== REQUIRED TASK ==
Render the records starting at the line containing "Choose the red font color icon" and ending at the line containing "click(x=936, y=512)" as a two-column CSV headed text and answer. Give one row per record, and put each value in a quoted field with any line breaks replaced by spaces.

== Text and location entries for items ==
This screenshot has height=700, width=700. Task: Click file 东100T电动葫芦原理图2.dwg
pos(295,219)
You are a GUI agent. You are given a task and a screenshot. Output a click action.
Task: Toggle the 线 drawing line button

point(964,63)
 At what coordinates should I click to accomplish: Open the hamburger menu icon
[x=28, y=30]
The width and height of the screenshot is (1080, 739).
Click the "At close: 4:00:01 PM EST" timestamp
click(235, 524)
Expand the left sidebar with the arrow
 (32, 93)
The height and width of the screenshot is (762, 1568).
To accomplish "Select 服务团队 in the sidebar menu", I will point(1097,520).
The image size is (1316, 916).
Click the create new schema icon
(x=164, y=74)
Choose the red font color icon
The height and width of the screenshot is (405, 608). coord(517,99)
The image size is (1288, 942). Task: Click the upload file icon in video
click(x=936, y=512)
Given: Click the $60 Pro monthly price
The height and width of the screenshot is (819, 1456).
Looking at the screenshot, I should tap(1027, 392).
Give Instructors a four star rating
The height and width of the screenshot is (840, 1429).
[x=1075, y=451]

== OUTPUT FOR THIS EXERCISE ==
text,answer
"Choose the red font color icon","The height and width of the screenshot is (405, 608). coord(517,99)"
"The image size is (1288, 942). Task: Click the upload file icon in video","click(x=936, y=512)"